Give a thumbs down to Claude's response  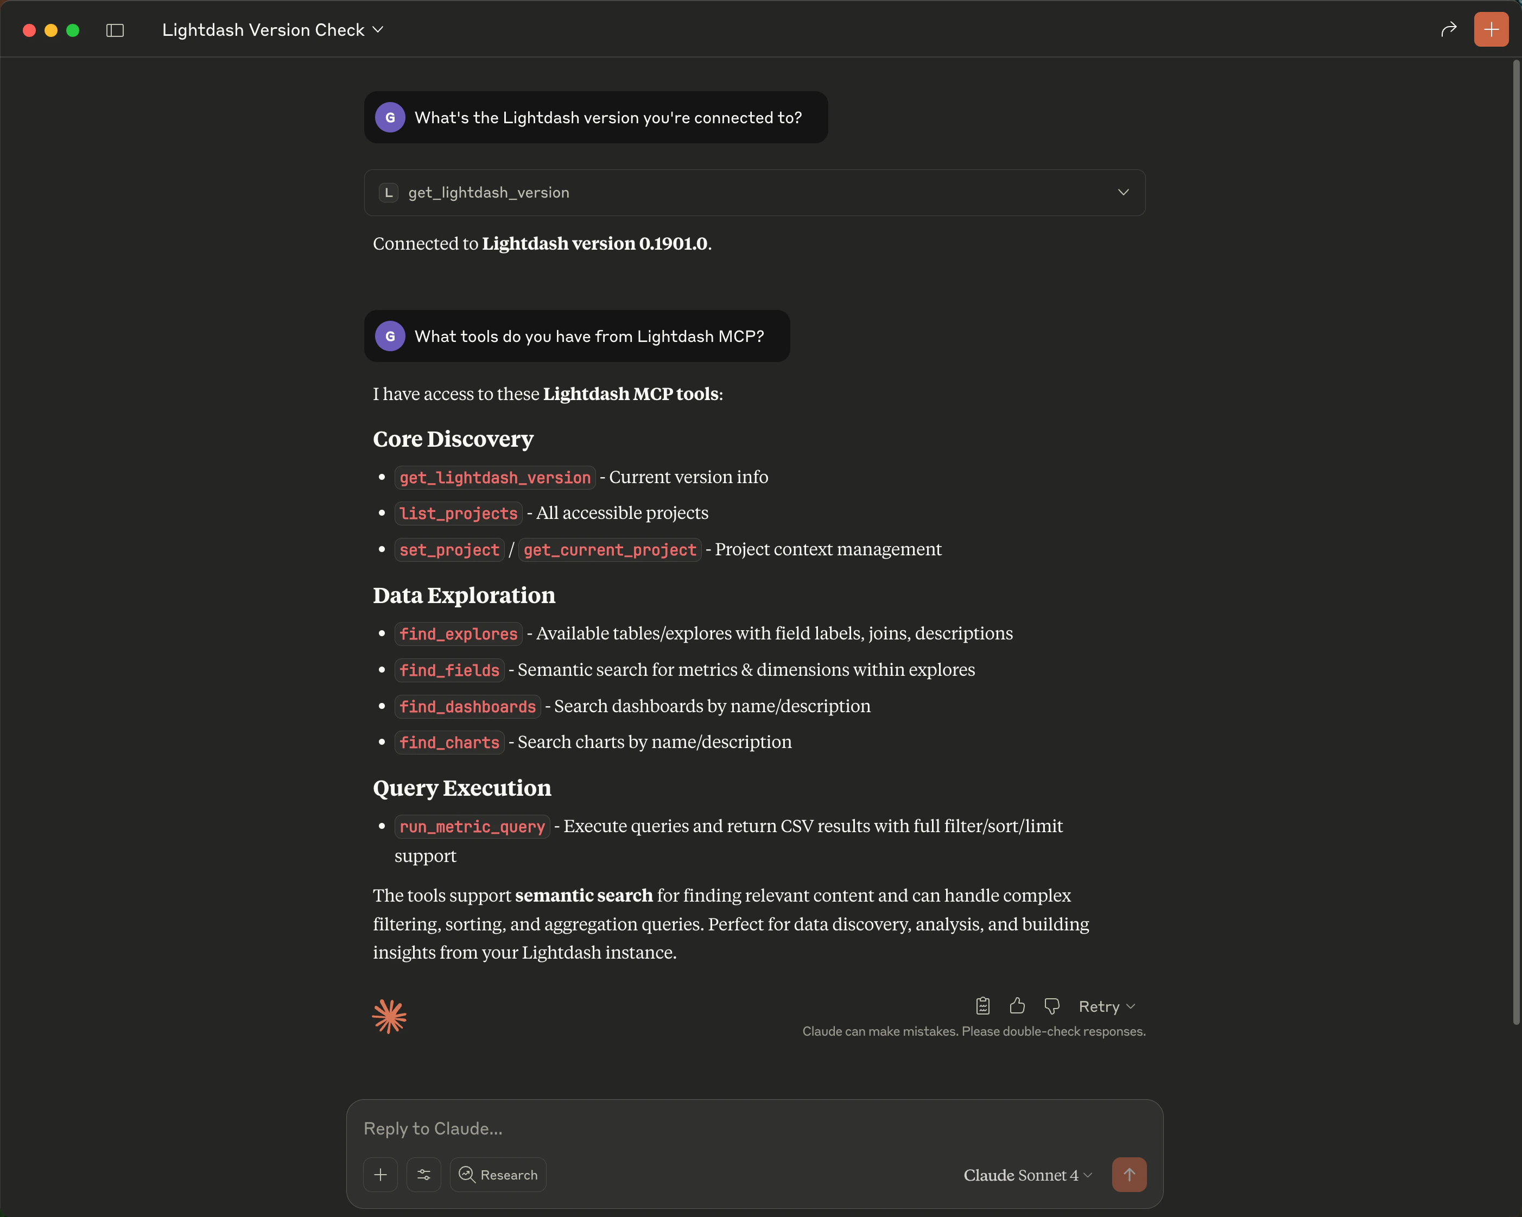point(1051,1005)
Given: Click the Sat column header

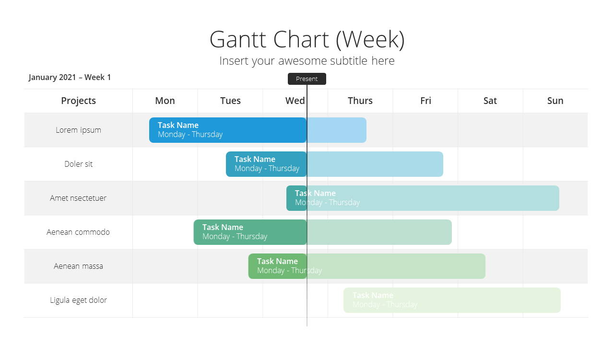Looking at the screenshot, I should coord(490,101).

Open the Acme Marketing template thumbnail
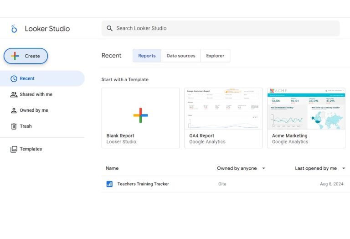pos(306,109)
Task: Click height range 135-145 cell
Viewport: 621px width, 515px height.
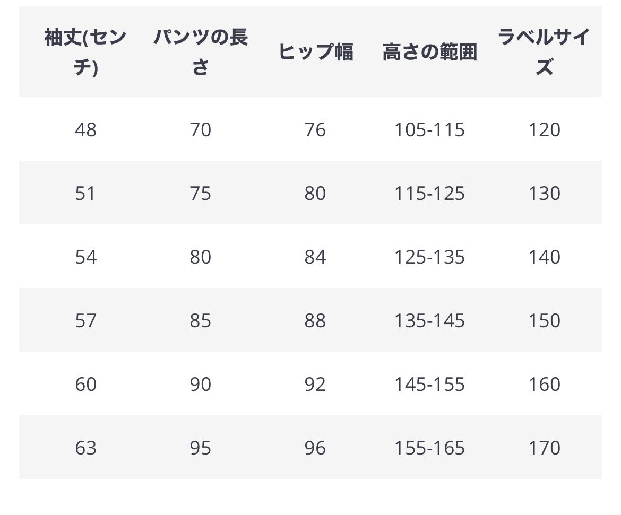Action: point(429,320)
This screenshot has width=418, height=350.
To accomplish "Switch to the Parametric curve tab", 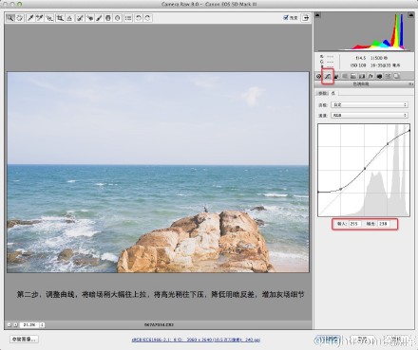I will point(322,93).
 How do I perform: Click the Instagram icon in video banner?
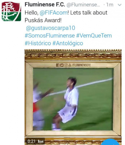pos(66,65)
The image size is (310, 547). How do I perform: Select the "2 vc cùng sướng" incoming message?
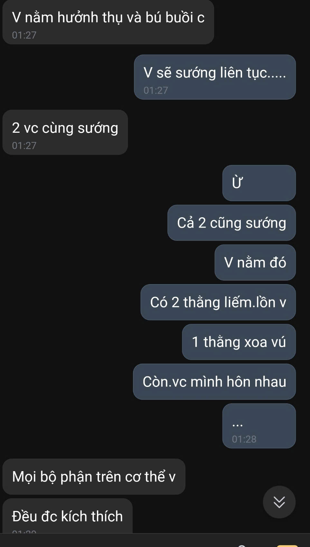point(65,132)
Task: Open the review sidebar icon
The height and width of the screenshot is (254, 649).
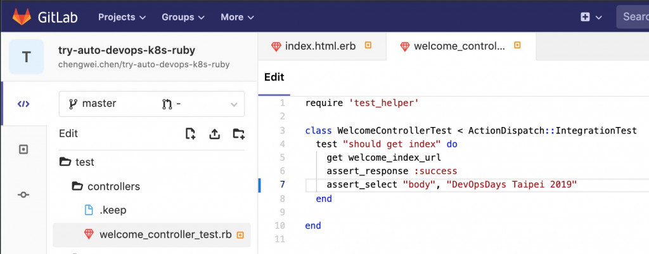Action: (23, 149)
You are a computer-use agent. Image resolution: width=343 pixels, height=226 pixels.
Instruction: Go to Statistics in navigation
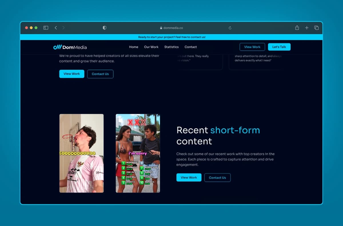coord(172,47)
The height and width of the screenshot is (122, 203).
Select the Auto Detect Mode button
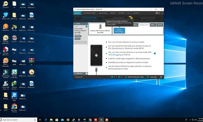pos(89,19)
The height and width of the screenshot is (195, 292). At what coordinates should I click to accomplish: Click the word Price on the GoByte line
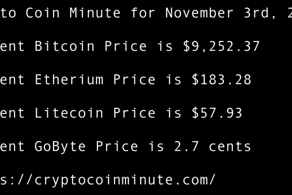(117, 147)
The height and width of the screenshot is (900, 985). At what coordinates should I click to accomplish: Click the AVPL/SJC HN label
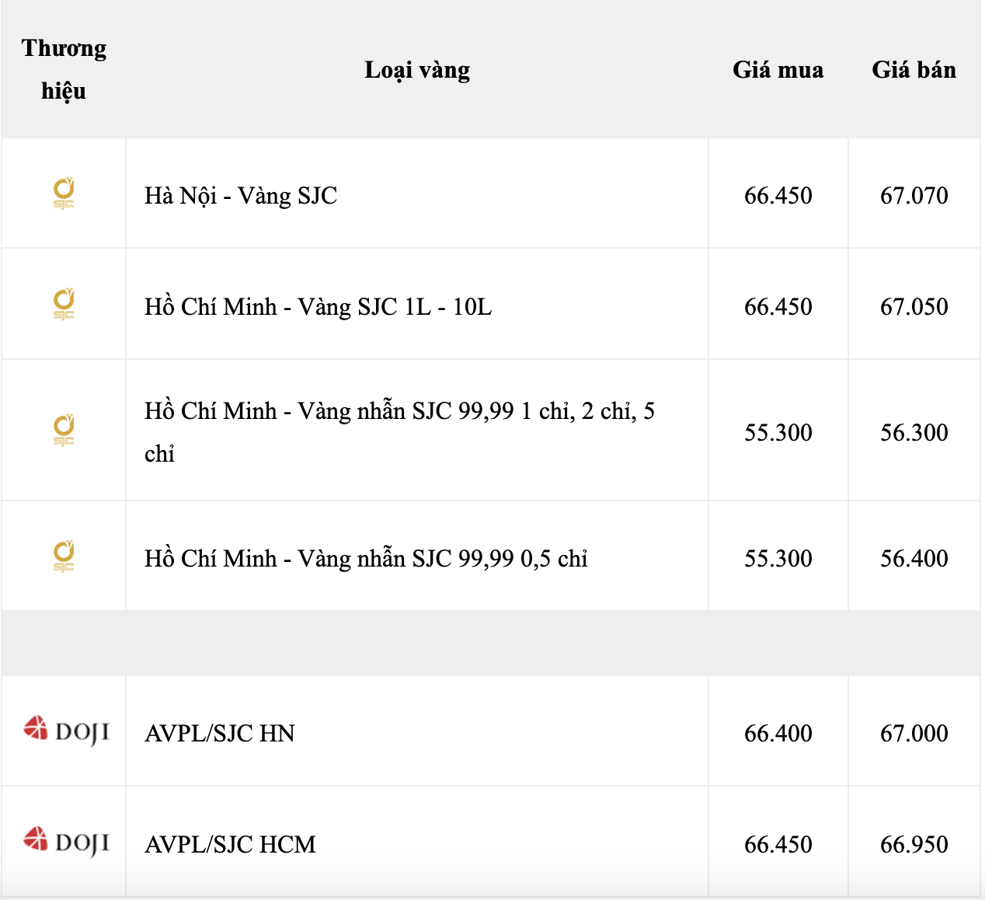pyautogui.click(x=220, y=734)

□ □ □ □ □

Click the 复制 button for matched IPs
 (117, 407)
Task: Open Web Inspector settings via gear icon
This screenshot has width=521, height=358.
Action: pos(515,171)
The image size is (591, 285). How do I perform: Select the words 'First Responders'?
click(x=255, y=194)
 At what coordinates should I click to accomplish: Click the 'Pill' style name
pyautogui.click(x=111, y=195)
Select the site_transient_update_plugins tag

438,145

□ □ □ □ □

» Your objective: Return every line of the entries above that the string "Task" appears in.

» Exercise result:
Task: Click height range 135-145 cell
Task: Open the review sidebar icon
Task: Open Web Inspector settings via gear icon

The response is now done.